PROBLEM TO SOLVE. Wherever the word "Toggle" appears in a line of the records, copy that line.

DATA EXTRACT.
_ _ _ _ _ _ _
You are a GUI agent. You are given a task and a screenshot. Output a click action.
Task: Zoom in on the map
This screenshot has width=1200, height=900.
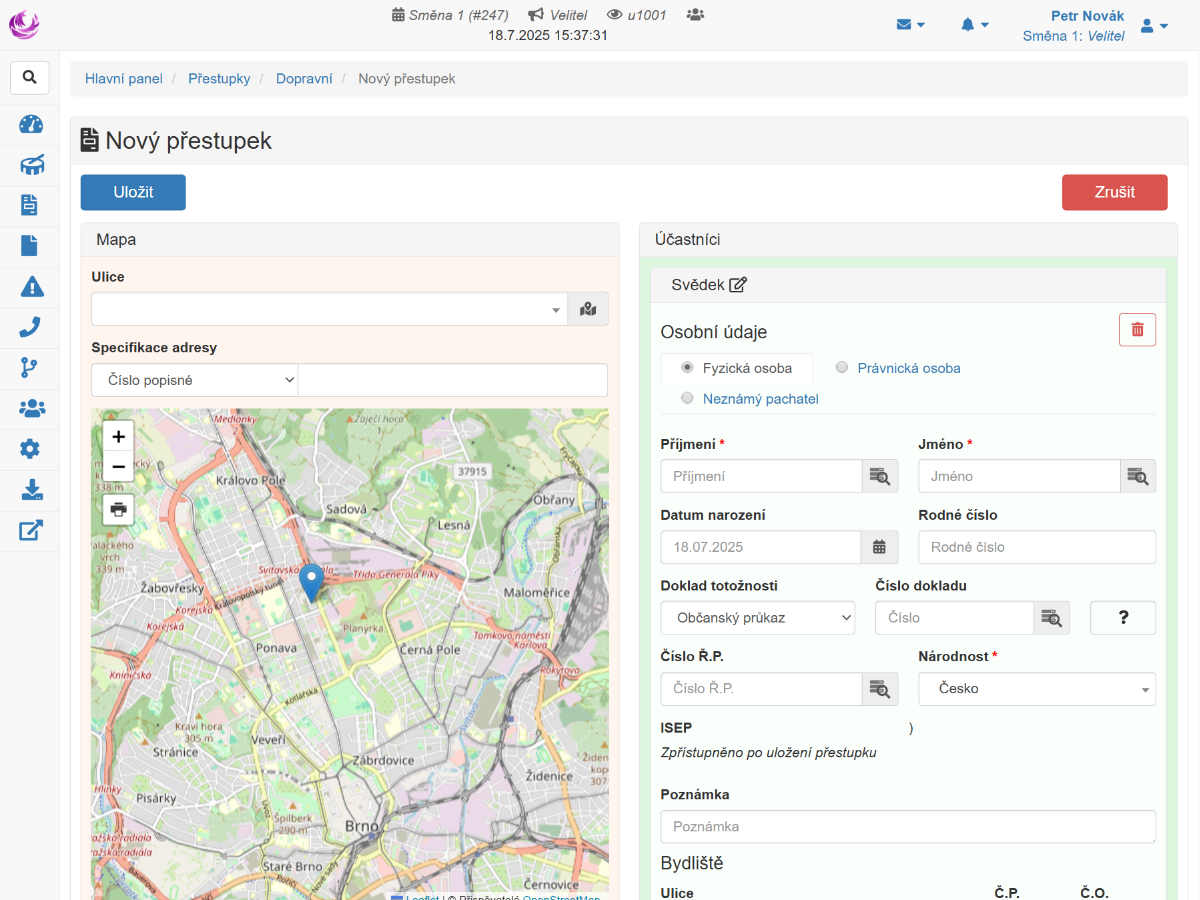pyautogui.click(x=118, y=436)
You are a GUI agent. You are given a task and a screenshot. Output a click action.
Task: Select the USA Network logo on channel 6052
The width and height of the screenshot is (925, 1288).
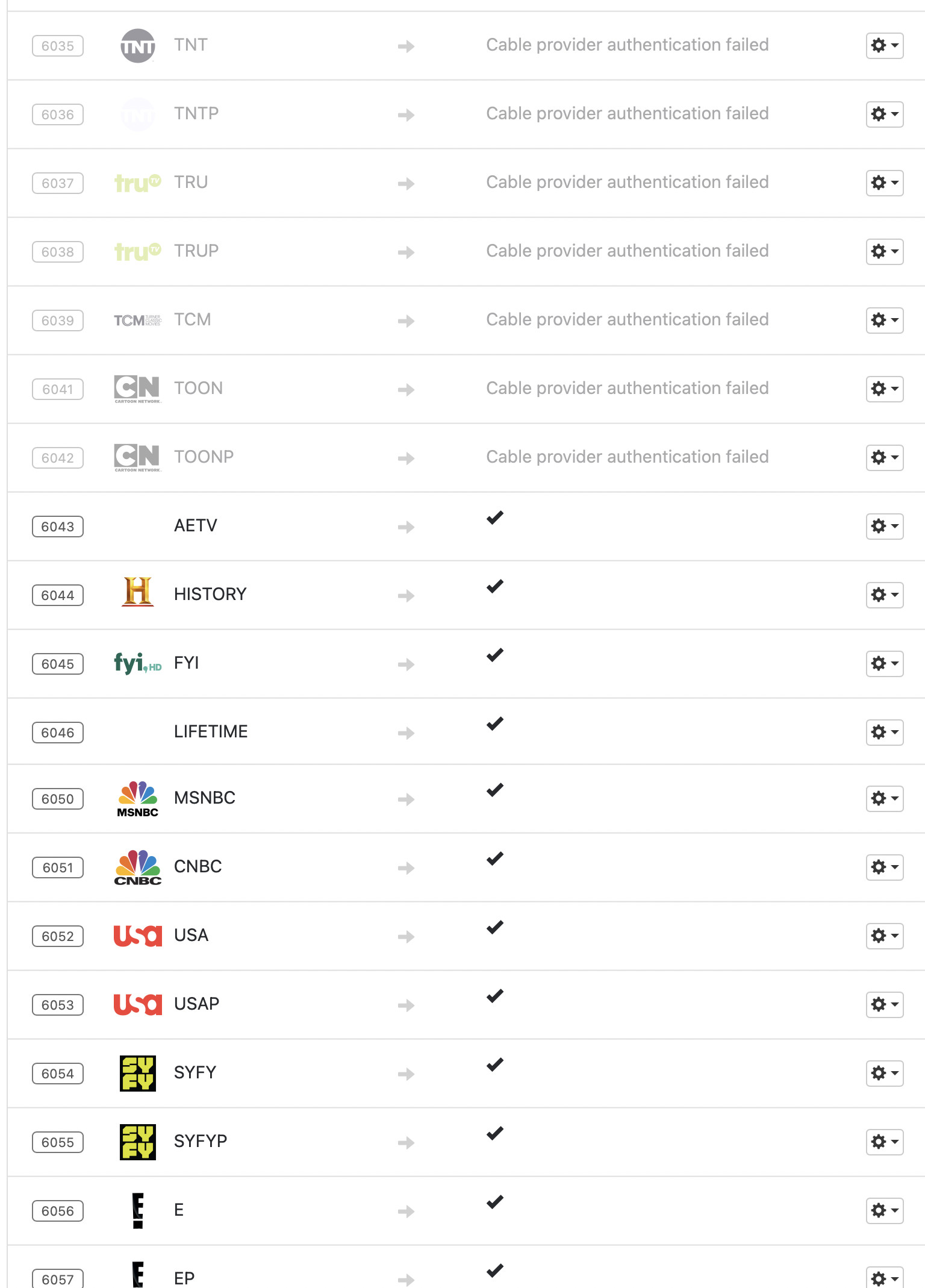click(x=137, y=936)
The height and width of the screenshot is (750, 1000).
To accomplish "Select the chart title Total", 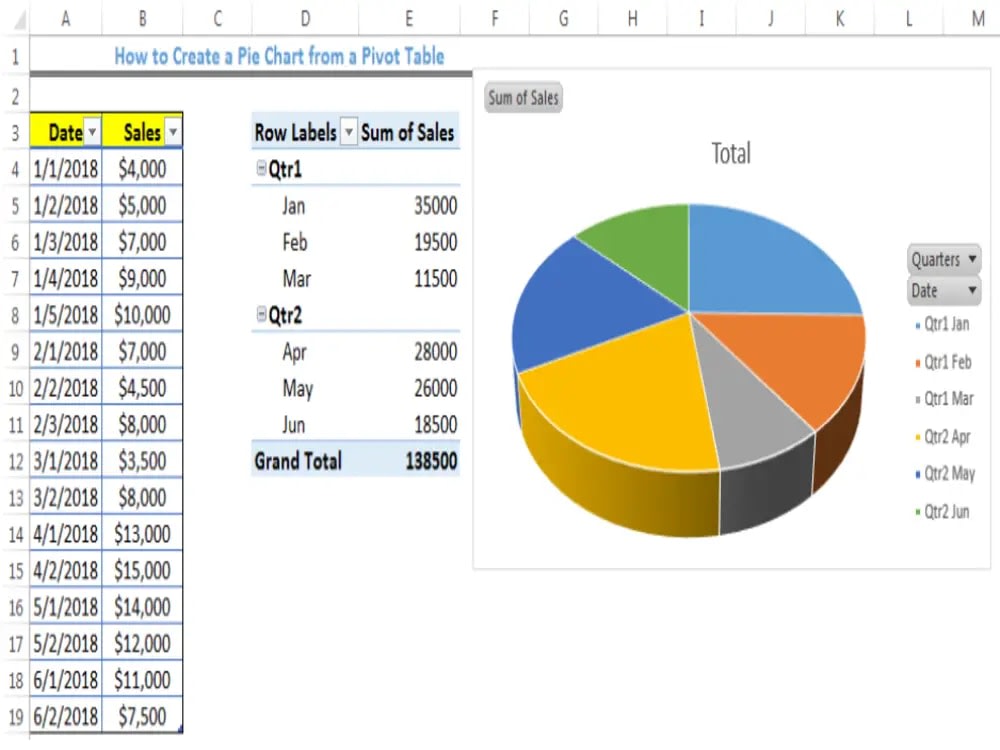I will point(730,153).
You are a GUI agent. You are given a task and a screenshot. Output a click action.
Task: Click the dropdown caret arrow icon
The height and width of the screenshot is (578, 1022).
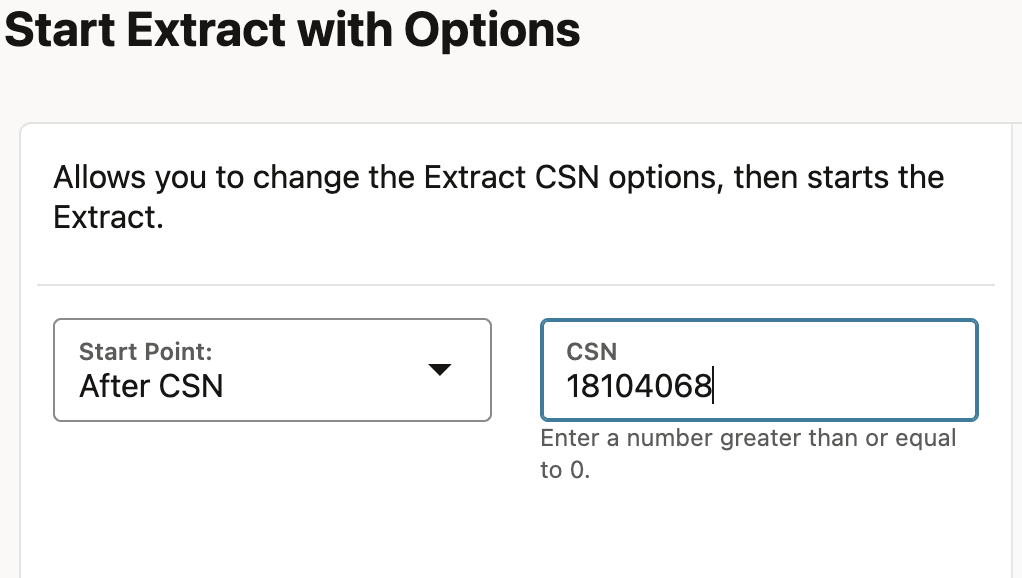point(440,370)
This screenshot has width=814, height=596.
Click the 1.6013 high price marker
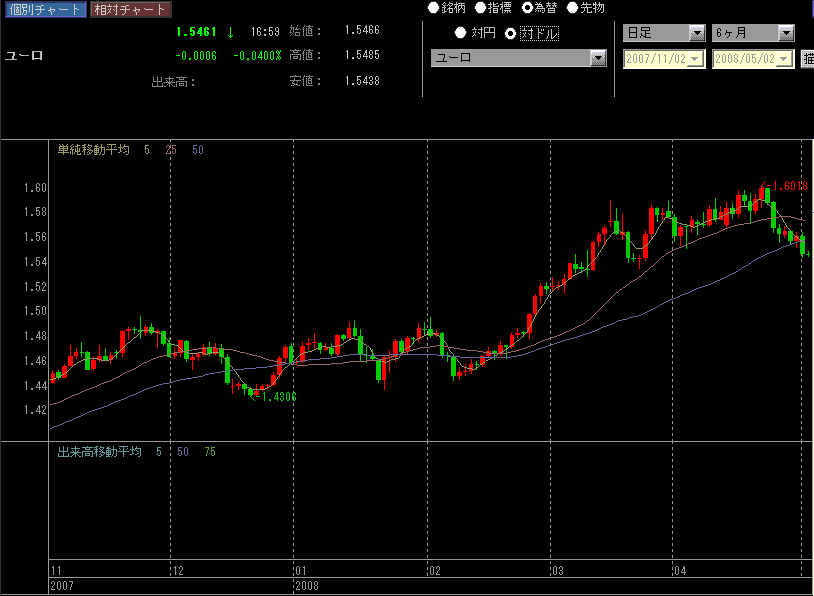pos(787,185)
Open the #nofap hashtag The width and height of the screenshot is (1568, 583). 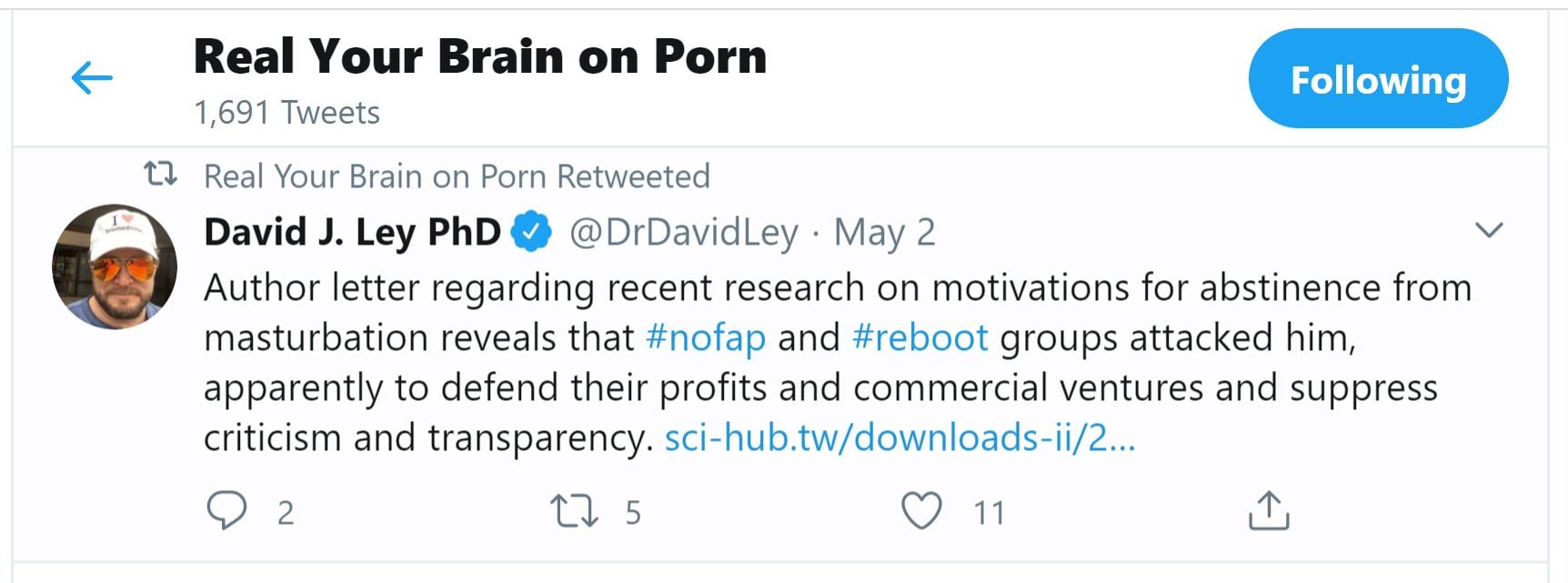706,338
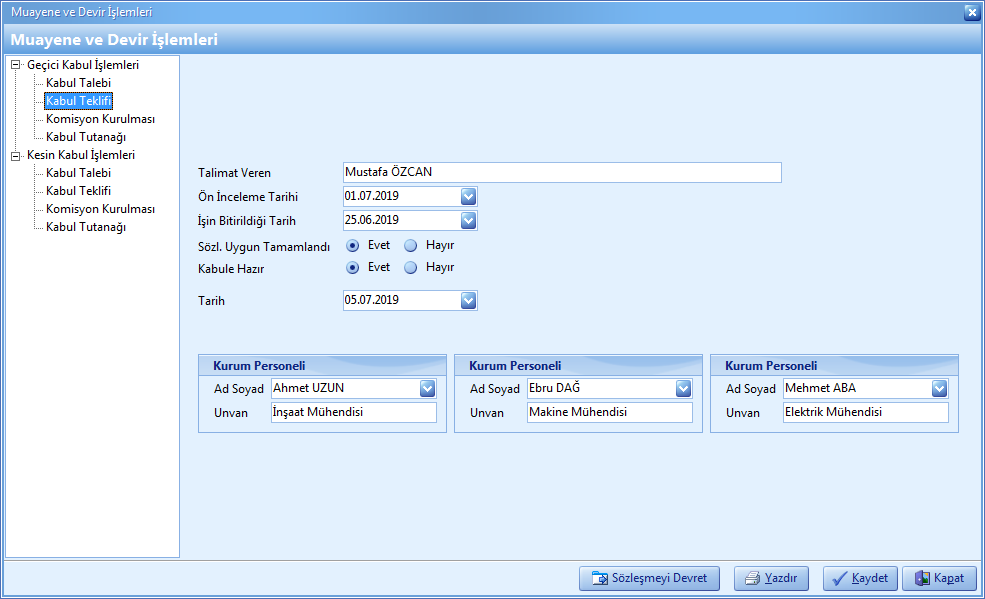
Task: Select Kabul Tutanağı under Kesin Kabul İşlemleri
Action: point(85,227)
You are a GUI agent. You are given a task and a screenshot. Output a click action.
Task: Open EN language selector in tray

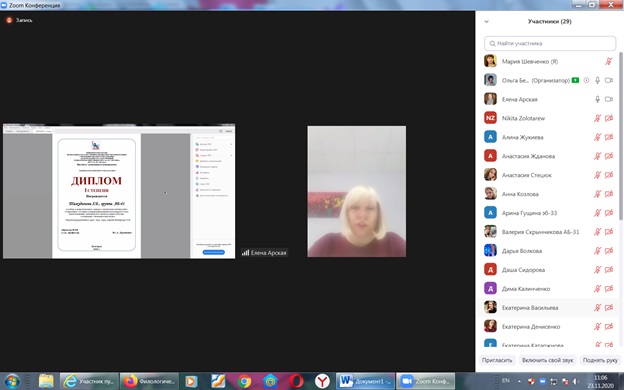(x=506, y=380)
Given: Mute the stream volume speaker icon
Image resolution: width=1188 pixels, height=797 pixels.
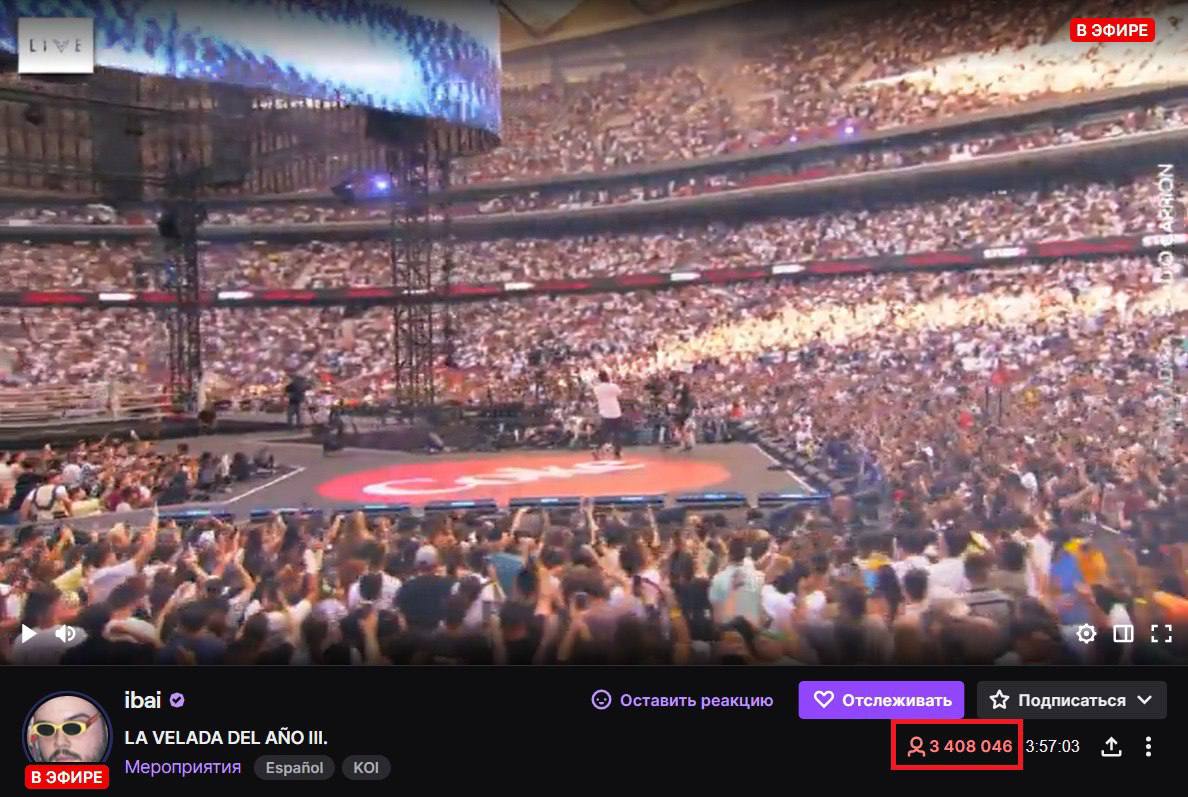Looking at the screenshot, I should pos(66,633).
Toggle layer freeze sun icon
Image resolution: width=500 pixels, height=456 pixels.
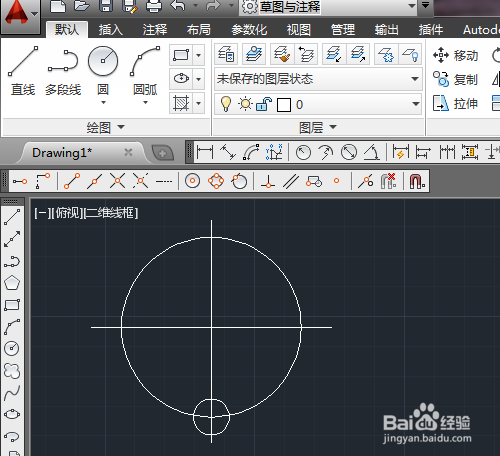point(245,104)
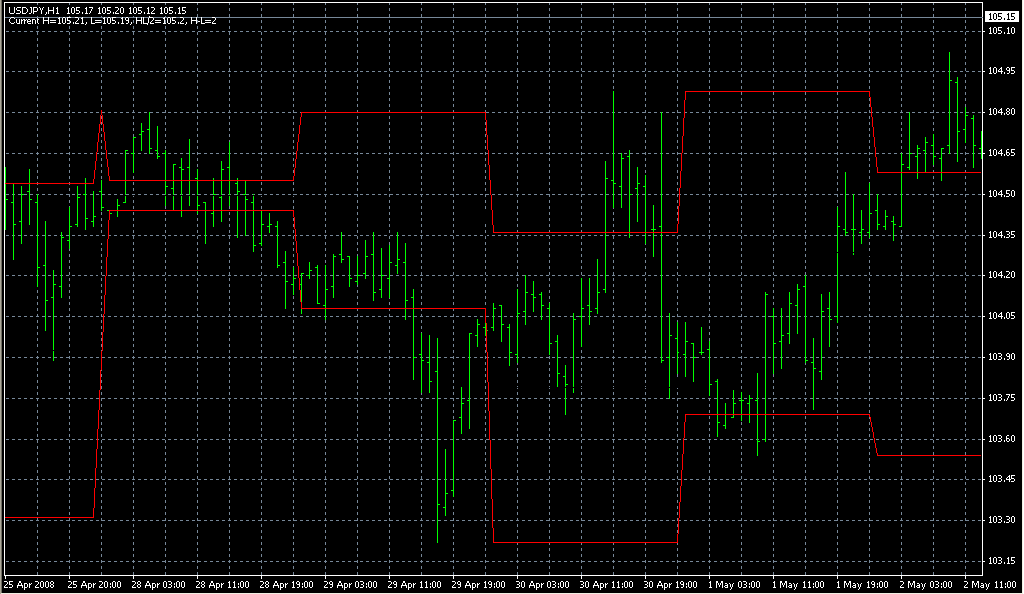Click the 25 Apr 2008 date label
The height and width of the screenshot is (594, 1024).
[x=30, y=585]
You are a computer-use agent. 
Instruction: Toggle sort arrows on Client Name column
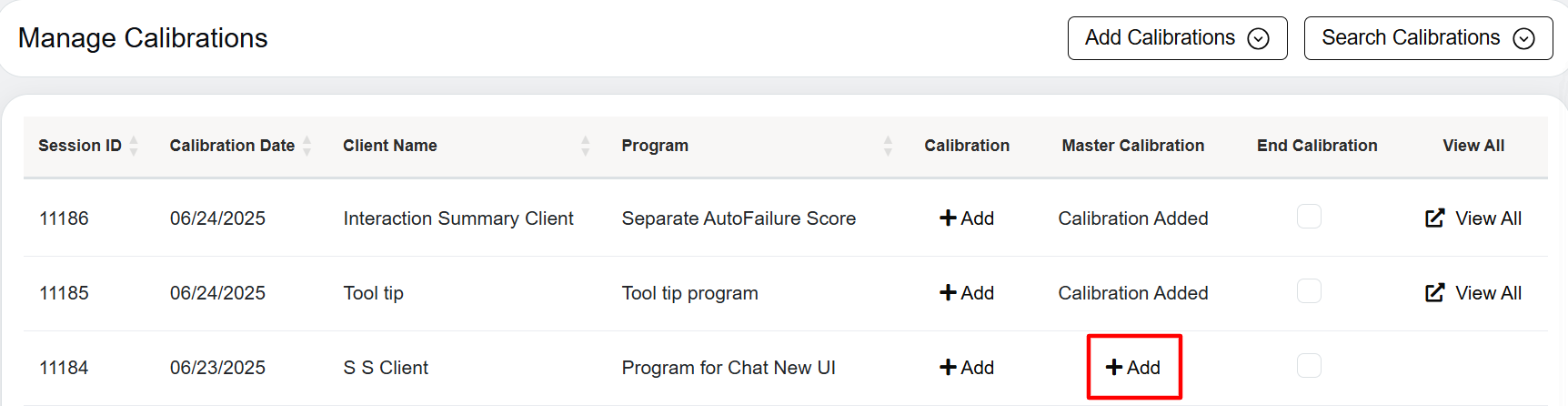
_ _ _ _ _ _ _
OUTPUT OF THE TASK.
Toggle layer freeze sun icon
Instruction: Toggle sort arrows on Client Name column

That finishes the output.